▸ **Your instructions**: Print the records again, matching each line exactly.

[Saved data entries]
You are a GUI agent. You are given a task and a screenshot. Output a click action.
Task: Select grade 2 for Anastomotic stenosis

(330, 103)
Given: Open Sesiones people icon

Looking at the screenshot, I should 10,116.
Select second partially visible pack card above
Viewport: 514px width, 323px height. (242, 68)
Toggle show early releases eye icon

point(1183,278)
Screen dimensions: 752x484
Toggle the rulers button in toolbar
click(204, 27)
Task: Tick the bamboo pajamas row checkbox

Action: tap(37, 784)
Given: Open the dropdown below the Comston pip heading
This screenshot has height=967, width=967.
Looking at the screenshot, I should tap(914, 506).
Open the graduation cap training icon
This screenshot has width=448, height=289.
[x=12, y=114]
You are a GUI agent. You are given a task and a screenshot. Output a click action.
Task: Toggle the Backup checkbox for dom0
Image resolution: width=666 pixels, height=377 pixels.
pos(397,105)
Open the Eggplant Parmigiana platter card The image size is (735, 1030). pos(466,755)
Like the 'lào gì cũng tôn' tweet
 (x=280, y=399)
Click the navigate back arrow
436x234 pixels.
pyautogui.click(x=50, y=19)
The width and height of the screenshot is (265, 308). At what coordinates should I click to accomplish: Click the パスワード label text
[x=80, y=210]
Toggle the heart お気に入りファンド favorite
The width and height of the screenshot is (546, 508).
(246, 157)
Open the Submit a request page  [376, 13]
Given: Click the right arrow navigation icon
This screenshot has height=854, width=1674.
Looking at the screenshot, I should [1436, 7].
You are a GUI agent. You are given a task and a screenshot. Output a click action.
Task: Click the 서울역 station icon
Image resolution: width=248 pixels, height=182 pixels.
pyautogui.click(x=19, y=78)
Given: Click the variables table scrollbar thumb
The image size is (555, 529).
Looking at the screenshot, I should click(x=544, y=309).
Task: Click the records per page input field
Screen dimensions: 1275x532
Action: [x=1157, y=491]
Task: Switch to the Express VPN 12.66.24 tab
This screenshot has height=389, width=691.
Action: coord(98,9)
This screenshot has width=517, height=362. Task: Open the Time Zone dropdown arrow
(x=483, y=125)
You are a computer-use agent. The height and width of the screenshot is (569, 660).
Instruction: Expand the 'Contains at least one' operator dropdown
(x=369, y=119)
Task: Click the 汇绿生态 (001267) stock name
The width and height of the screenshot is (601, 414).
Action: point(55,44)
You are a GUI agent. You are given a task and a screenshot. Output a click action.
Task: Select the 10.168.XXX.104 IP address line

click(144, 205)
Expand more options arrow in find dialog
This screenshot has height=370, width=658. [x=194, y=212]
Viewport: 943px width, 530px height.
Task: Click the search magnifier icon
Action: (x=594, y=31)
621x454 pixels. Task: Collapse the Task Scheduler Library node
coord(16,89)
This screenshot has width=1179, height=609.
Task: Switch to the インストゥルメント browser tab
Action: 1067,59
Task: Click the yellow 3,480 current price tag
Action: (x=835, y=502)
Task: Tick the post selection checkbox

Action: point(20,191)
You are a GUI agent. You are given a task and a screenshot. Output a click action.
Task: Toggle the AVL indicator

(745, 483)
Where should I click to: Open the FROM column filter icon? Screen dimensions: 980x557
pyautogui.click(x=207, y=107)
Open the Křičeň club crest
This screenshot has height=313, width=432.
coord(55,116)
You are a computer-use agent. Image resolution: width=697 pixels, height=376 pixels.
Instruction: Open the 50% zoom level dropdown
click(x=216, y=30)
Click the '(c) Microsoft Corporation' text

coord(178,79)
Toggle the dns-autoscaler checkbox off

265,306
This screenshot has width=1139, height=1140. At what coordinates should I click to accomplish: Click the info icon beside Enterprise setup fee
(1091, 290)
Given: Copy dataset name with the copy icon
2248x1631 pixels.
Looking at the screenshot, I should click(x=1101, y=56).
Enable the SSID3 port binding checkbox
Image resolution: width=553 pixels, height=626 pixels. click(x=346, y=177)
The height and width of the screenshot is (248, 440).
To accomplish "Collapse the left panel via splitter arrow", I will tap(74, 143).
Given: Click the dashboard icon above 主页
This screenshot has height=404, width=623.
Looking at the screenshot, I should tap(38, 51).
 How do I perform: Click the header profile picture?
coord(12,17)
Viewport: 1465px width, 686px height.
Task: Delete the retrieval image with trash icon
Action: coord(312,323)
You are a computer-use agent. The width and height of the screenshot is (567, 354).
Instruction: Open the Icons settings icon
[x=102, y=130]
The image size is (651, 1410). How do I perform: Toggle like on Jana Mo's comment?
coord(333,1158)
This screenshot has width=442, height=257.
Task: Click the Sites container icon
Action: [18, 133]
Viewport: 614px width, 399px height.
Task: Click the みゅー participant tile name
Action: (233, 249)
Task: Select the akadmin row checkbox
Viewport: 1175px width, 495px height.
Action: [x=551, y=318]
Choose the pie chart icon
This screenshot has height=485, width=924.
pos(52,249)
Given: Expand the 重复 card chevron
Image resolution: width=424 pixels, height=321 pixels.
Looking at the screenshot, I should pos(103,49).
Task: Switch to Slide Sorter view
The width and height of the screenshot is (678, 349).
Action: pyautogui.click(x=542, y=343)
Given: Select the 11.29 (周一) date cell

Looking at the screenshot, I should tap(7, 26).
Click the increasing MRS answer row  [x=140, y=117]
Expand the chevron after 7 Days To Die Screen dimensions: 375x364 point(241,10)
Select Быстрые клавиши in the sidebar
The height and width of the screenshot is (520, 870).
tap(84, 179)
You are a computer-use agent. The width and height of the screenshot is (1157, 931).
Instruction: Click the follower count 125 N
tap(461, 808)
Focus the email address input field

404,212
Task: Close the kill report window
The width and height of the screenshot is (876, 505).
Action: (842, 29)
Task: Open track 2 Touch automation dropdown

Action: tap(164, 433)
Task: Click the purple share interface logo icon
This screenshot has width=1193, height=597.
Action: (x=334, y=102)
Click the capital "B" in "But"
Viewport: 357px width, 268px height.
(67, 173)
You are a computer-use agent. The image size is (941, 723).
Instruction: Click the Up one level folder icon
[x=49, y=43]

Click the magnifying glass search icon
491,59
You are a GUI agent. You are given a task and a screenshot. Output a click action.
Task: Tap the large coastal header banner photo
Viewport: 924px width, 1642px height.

▸ **Task output**:
You are a GUI agent. You are given a task and a screenshot. Output a click action.
Task: Select grade 2 for Anastomotic stenosis

(330, 103)
Given: Open Sesiones people icon

Looking at the screenshot, I should 10,116.
Select second partially visible pack card above
Viewport: 514px width, 323px height. (242, 68)
Toggle show early releases eye icon

point(1183,278)
Screen dimensions: 752x484
Toggle the rulers button in toolbar
click(204, 27)
Task: Tick the bamboo pajamas row checkbox

Action: tap(37, 784)
Given: Open the dropdown below the Comston pip heading
This screenshot has height=967, width=967.
Looking at the screenshot, I should tap(914, 506).
Open the graduation cap training icon
This screenshot has width=448, height=289.
[x=12, y=114]
You are a GUI agent. You are given a task and a screenshot. Output a click action.
Task: Toggle the Backup checkbox for dom0
Image resolution: width=666 pixels, height=377 pixels.
pos(397,105)
Open the Eggplant Parmigiana platter card The image size is (735, 1030). pos(466,755)
Like the 'lào gì cũng tôn' tweet
 (x=280, y=399)
Click the navigate back arrow
436x234 pixels.
pyautogui.click(x=50, y=19)
The width and height of the screenshot is (265, 308). At what coordinates should I click to accomplish: Click the パスワード label text
[x=80, y=210]
Toggle the heart お気に入りファンド favorite
The width and height of the screenshot is (546, 508).
(246, 157)
Open the Submit a request page  [376, 13]
Given: Click the right arrow navigation icon
This screenshot has height=854, width=1674.
Looking at the screenshot, I should [1436, 7].
You are a GUI agent. You are given a task and a screenshot. Output a click action.
Task: Click the 서울역 station icon
Image resolution: width=248 pixels, height=182 pixels.
pyautogui.click(x=19, y=78)
Given: Click the variables table scrollbar thumb
The image size is (555, 529).
Looking at the screenshot, I should click(x=544, y=309).
Task: Click the records per page input field
Screen dimensions: 1275x532
Action: [x=1157, y=491]
Task: Switch to the Express VPN 12.66.24 tab
This screenshot has height=389, width=691.
Action: coord(98,9)
This screenshot has width=517, height=362. Task: Open the Time Zone dropdown arrow
(x=483, y=125)
You are a computer-use agent. The height and width of the screenshot is (569, 660).
Instruction: Expand the 'Contains at least one' operator dropdown
(x=369, y=119)
Task: Click the 汇绿生态 (001267) stock name
The width and height of the screenshot is (601, 414).
Action: point(55,44)
You are a GUI agent. You are given a task and a screenshot. Output a click action.
Task: Select the 10.168.XXX.104 IP address line

click(144, 205)
Expand more options arrow in find dialog
This screenshot has height=370, width=658. [x=194, y=212]
Viewport: 943px width, 530px height.
Task: Click the search magnifier icon
Action: (x=594, y=31)
621x454 pixels. Task: Collapse the Task Scheduler Library node
coord(16,89)
This screenshot has width=1179, height=609.
Task: Switch to the インストゥルメント browser tab
Action: 1067,59
Task: Click the yellow 3,480 current price tag
Action: (x=835, y=502)
Task: Tick the post selection checkbox

Action: point(20,191)
You are a GUI agent. You are given a task and a screenshot. Output a click action.
Task: Toggle the AVL indicator

(745, 483)
Where should I click to: Open the FROM column filter icon? Screen dimensions: 980x557
pyautogui.click(x=207, y=107)
Open the Křičeň club crest
This screenshot has height=313, width=432.
coord(55,116)
You are a computer-use agent. Image resolution: width=697 pixels, height=376 pixels.
Instruction: Open the 50% zoom level dropdown
click(x=216, y=30)
Click the '(c) Microsoft Corporation' text

coord(178,79)
Toggle the dns-autoscaler checkbox off

265,306
This screenshot has width=1139, height=1140. At what coordinates should I click to accomplish: Click the info icon beside Enterprise setup fee
(1091, 290)
Given: Copy dataset name with the copy icon
2248x1631 pixels.
Looking at the screenshot, I should click(x=1101, y=56).
Enable the SSID3 port binding checkbox
Image resolution: width=553 pixels, height=626 pixels. click(x=346, y=177)
The height and width of the screenshot is (248, 440).
To accomplish "Collapse the left panel via splitter arrow", I will tap(74, 143).
Given: Click the dashboard icon above 主页
This screenshot has height=404, width=623.
Looking at the screenshot, I should tap(38, 51).
 How do I perform: Click the header profile picture?
coord(12,17)
Viewport: 1465px width, 686px height.
Task: Delete the retrieval image with trash icon
Action: coord(312,323)
You are a computer-use agent. The width and height of the screenshot is (567, 354).
Instruction: Open the Icons settings icon
[x=102, y=130]
The image size is (651, 1410). How do I perform: Toggle like on Jana Mo's comment?
coord(333,1158)
This screenshot has width=442, height=257.
Task: Click the Sites container icon
Action: [18, 133]
Viewport: 614px width, 399px height.
Task: Click the みゅー participant tile name
Action: (233, 249)
Task: Select the akadmin row checkbox
Viewport: 1175px width, 495px height.
Action: [x=551, y=318]
Choose the pie chart icon
This screenshot has height=485, width=924.
pos(52,249)
Given: Expand the 重复 card chevron
Image resolution: width=424 pixels, height=321 pixels.
Looking at the screenshot, I should pos(103,49).
Task: Switch to Slide Sorter view
The width and height of the screenshot is (678, 349).
Action: pyautogui.click(x=542, y=343)
Given: Select the 11.29 (周一) date cell

Looking at the screenshot, I should tap(7, 26).
Click the increasing MRS answer row  [x=140, y=117]
Expand the chevron after 7 Days To Die Screen dimensions: 375x364 point(241,10)
Select Быстрые клавиши in the sidebar
The height and width of the screenshot is (520, 870).
tap(84, 179)
You are a computer-use agent. The width and height of the screenshot is (1157, 931).
Instruction: Click the follower count 125 N
tap(461, 808)
Focus the email address input field

404,212
Task: Close the kill report window
The width and height of the screenshot is (876, 505).
Action: (842, 29)
Task: Open track 2 Touch automation dropdown

Action: tap(164, 433)
Task: Click the purple share interface logo icon
This screenshot has width=1193, height=597.
Action: (x=334, y=102)
Click the capital "B" in "But"
Viewport: 357px width, 268px height.
(67, 173)
You are a computer-use agent. The image size is (941, 723).
Instruction: Click the Up one level folder icon
[x=49, y=43]

Click the magnifying glass search icon
491,59
You are a GUI agent. You are given a task and a screenshot. Output a click action.
Task: Tap the large coastal header banner photo
Viewport: 924px width, 1642px height.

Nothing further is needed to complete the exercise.